Low-water restrictions continue at the Panama Canal. Daily transits will be reduced further in the coming months, and carriers will continue to limit cargo weight of containers transiting the canal. Currently, most containerships are not experiencing significant delays. Many carriers have announced Panama Canal Surcharges effective January 1, 2024, which will apply to all cargo transiting the canal. Current amounts are in the range of $260-300 per FEU. If the market does not improve, it will be difficult for carriers to implement this surcharge due to spot market pressure.

Ocean carriers are beginning to divert services to avoid the Panama Canal, some shifting to sail via the Suez Canal and some via the Cape of Good Hope. THE Alliance announced that some sailings from Asia to the US on the EC1, EC2, and EC6 services will shift to avoid the Panama Canal, and ZIM announced that the ZXB service will do the same. Other carriers are likely to follow suit. However, there are risks to vessels using the Suez Canal route as well, as attacks by Iran-backed Houthi forces in Yemen continue to target commercial ships in the Red Sea.

Demand and rates remain low on the Transatlantic Westbound trade.

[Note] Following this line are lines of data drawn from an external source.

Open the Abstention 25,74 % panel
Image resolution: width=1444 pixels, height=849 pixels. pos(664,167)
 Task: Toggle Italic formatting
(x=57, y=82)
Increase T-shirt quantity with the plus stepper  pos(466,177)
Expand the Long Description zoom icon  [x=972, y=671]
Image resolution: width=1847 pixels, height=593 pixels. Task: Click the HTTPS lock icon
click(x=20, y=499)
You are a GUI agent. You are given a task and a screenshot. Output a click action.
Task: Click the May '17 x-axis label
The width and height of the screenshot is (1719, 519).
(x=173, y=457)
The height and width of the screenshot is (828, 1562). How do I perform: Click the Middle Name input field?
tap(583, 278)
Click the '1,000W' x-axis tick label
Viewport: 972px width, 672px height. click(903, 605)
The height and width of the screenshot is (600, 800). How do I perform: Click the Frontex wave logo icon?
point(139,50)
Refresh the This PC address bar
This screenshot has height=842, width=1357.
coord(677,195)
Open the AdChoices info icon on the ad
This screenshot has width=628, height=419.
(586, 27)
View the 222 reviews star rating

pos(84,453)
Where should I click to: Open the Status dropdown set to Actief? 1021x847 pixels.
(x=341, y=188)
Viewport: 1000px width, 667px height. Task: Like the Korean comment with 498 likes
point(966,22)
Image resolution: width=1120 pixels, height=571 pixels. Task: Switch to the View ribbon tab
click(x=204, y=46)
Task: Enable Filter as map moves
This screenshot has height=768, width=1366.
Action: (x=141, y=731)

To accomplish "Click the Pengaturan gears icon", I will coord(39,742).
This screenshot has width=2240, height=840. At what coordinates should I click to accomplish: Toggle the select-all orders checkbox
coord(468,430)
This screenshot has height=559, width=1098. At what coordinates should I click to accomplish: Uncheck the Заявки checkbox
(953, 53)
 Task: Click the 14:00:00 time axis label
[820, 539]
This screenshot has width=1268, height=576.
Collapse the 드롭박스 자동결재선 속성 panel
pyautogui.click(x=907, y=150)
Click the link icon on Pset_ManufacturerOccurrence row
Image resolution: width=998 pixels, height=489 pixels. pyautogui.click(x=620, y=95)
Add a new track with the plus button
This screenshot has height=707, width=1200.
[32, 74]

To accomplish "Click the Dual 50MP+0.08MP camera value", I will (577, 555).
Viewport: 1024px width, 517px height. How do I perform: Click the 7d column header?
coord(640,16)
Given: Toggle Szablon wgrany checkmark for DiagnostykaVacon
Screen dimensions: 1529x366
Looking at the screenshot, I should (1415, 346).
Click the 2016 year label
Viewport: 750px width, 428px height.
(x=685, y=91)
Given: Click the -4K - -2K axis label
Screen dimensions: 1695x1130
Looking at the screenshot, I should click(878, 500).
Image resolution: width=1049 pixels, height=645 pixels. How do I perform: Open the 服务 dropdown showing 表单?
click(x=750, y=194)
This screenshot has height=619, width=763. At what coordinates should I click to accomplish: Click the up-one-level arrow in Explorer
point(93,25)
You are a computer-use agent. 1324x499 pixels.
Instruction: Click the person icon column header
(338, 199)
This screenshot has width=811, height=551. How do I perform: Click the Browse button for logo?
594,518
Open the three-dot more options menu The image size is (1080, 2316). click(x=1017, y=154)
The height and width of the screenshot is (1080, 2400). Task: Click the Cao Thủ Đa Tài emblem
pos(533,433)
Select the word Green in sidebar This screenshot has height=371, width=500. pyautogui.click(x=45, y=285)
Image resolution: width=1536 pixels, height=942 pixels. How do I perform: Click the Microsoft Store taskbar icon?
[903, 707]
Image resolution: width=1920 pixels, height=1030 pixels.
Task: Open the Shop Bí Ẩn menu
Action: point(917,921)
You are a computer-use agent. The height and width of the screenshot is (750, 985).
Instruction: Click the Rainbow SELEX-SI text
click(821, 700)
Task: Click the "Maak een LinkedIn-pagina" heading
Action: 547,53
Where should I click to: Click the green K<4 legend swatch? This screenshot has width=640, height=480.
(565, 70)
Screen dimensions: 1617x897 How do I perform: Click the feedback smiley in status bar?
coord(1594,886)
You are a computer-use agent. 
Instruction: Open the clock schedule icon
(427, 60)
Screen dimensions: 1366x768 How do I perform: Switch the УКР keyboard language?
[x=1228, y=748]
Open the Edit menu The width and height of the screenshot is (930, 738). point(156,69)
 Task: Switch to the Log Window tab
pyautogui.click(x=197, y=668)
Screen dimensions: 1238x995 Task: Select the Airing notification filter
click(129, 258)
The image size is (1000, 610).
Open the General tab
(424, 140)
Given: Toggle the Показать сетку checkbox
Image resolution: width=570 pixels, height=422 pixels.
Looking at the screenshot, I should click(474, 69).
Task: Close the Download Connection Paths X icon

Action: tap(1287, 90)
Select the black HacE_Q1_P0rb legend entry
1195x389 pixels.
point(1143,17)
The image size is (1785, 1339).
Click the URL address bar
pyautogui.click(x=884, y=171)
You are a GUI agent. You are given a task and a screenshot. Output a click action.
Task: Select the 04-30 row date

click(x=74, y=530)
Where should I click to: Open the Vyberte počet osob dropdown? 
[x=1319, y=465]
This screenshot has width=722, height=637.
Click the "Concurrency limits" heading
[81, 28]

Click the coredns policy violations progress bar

New sustainability requirements from the EU, a phased plan known as the Emissions Trading System (ETS), will result in an additional surcharge from carriers on lanes to/from Europe. Current estimates for this new surcharge are around $60 per FEU, effective January 1, 2024.

US exports are relatively stable, though weak import volume is causing equipment availability issues at some inland points.

Longer term, negotiations for the master contract covering US East Coast and Gulf Coast port labor will begin in 2024, ahead of the September expiration date. Though EC/GC labor discussions are typically less contentious than those on the West Coast, there are indications that this year’s may be more challenging.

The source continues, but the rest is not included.